Talvez isto..

Acho que é de “bom tom” assinalar esta época festiva com mais uma reflexão (que realmente ninguém lê).

O que sabemos nós do que é o Natal?
A ideia unânime é que é uma festa realizada todos os anos no início do Inverno, que simboliza (para os cristãos) o nascimento de Jesus, o Filho de Deus. Apregoa-se aos “sete ventos” os “sentimentos natalícios”, a solidarização, o perdão, o amor, etc.
Todos os desejos reconfortantes que apenas abrangem os que têm uma vida boa e não aos que (por exemplo) passam fome em África. Aproveitamos a época para dizer que gostamos muito da família, que somos felizes, que queremos paz no mundo (fora as Misses que o dizem todo o ano, nós apenas o repetimos no Natal e na Páscoa), que ambicionamos que todos possam ter uma vida nobre.
Depois vêem as campanhas para podermos ajudar quem mais necessita. Que fazemos então? Ao bom estilo “luso-natalício” (não que seja uma característica própria do povo lusitano, mas um defeito globalizado), viramos a cara ou dizemos “não tenho dinheiro”. Só hipocrisias.
Não há dinheiro, mas há centros comerciais cheios de pessoas.
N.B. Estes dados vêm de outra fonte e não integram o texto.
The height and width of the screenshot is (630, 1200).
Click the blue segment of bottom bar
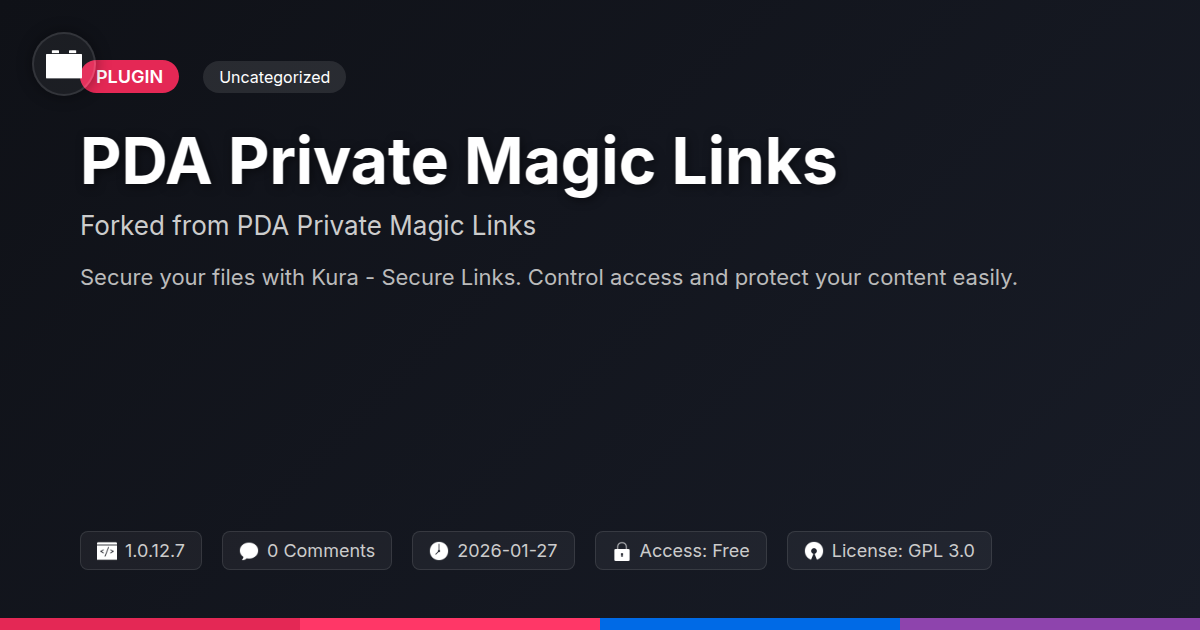[750, 624]
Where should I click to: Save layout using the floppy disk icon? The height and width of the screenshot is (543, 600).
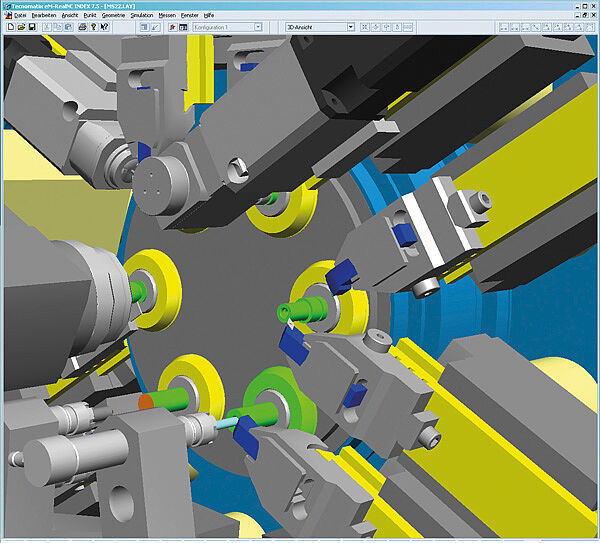(x=32, y=27)
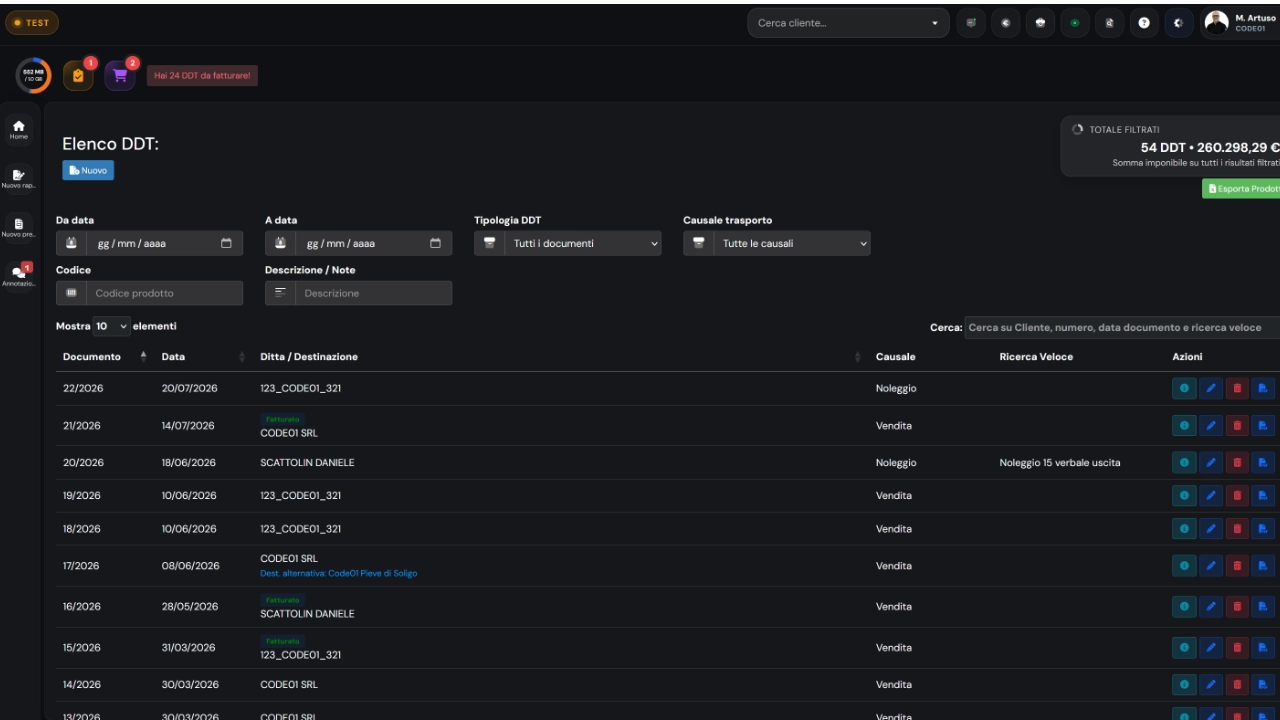Download PDF of DDT 19/2026

pyautogui.click(x=1263, y=495)
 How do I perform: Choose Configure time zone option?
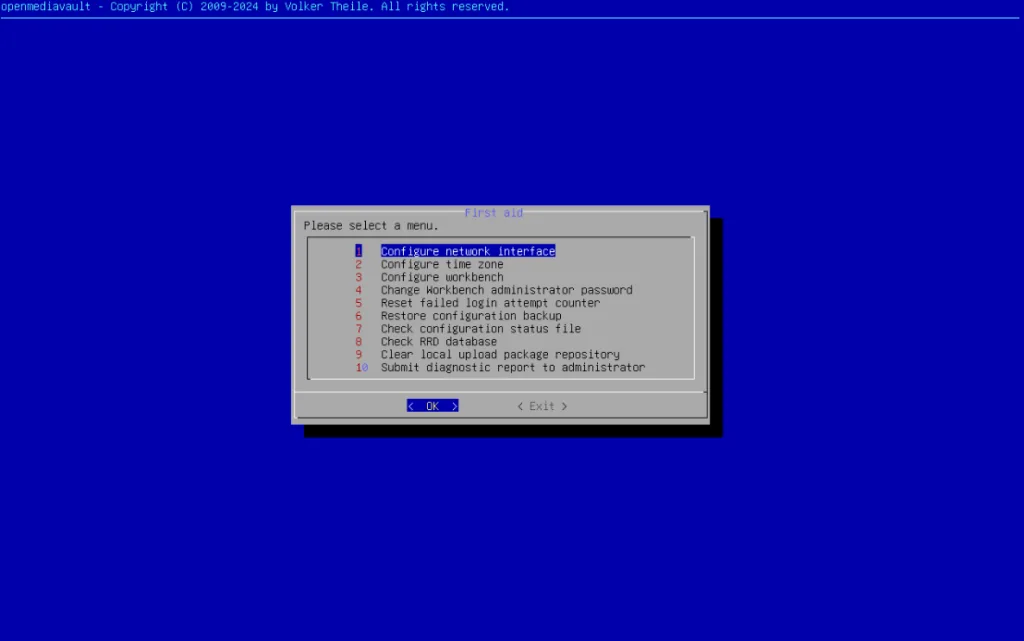[x=442, y=264]
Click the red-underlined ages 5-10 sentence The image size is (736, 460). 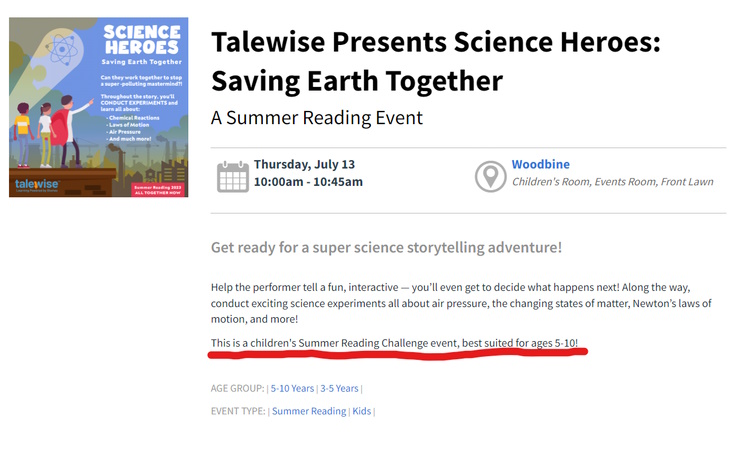394,343
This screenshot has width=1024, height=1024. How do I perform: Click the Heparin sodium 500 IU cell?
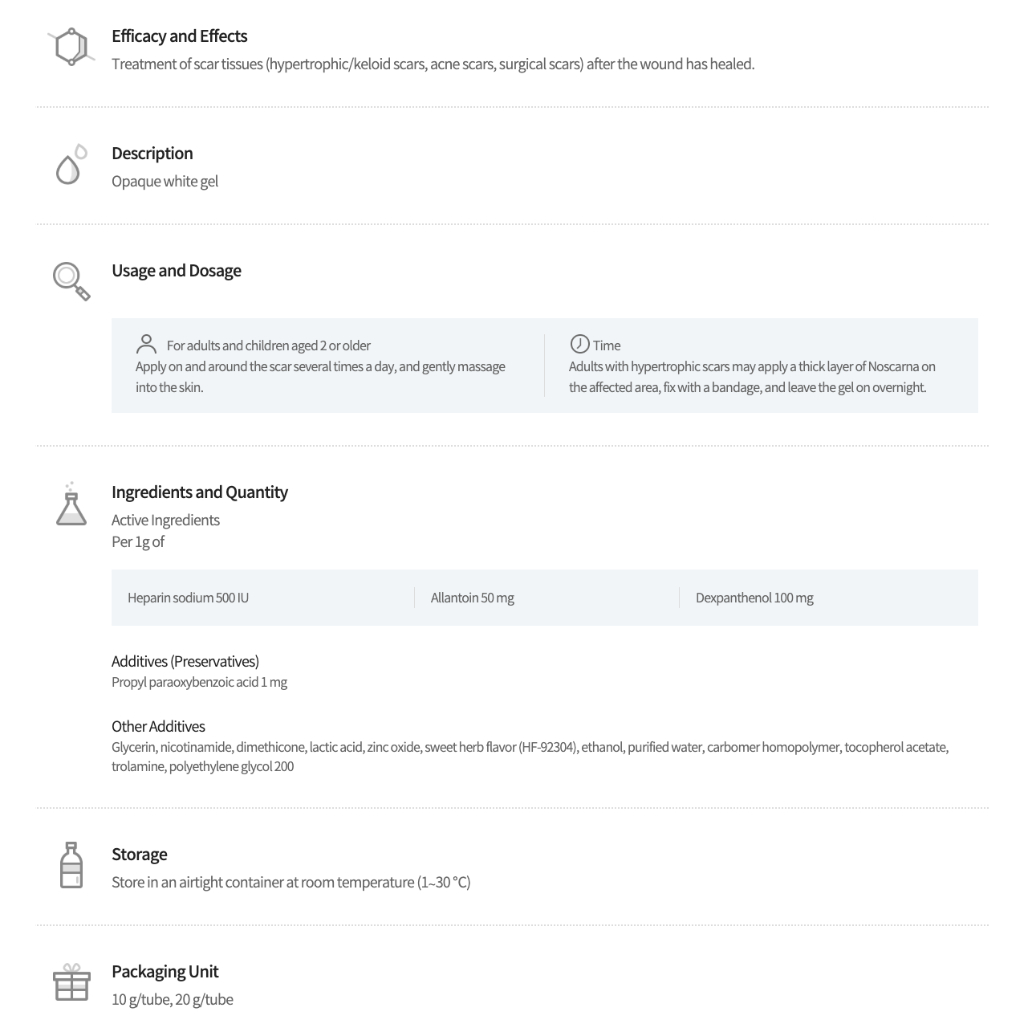coord(181,598)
Autênticas formigas trabalhadoras, mas que neste caso apenas se movimentam de loja em loja em busca da prenda para este ou aquele membro da família.

Não escrevo um texto para criticar o que quer que seja.

É a minha mais sincera opinião, e penso ser livre de a ter e expressar.


Mas afinal o que é hoje em dia o Natal?
Consumismos numa fase de escassez de “fundos”?
Falsidades numa humanidade cada vez mais propensa ao egoísmo e ao egocentrismo?

Gostaria do fundo do coração, de pregar um mundo muito melhor do que este com que me deparo todos os dias, mas apenas traduzo o que vejo e que, aliás, todos podem ver também.

Apesar de tudo, não me considero uma pessimista ou uma individualidade profundamente céptica naqueles sentimentos que pairam sobre as nossas cabeças (infelizmente e apenas) nesta época do ano. Reflectindo sobre este assunto, unicamente numa base de realismo e de (quase) científica e imparcial posição, é o que concluo. O que nos governa? O poder e o dinheiro. E ate já o Natal foi minado por (pelo menos) a segunda máxima – o dinheiro.

Não tento ter um discurso de Miss de “Paz e Igualdade para todo o Mundo”, peço algo tão elementar como um reflectir sobre isto. Sei que sou apenas “uma gota num oceano”… Mas é delas que ele é formado.

Ainda assim, e apesar de tudo o que reflecti não espelhar um panorama auspicioso, ressalvo (com toda a alegria) aquelas pessoas que fogem à regra. Que realmente ajudam. Que são verdadeiras consigo. Que dão por quererem ou que conseguem ser autênticas ao ponto de dizer que em nada destas coisas acreditam. O meu apreço por essa humanidade.

Eu acredito num Natal tradicional. Não um consumista ou hipócrita.
Porque não tenho para dar. E também nada peço a quem de mim gosta.

Sou crente no Natal com a família, para relembrar o passado ou fazer balanços de vida.
Crente num sorriso que, em termos de valor, ultrapassa uma mala ou um telemóvel.
Crente que ainda há muita coisa boa nesta época natalícia.

E não desejo criticar este Natal globalizado. Mas aspiro a fazer a diferença.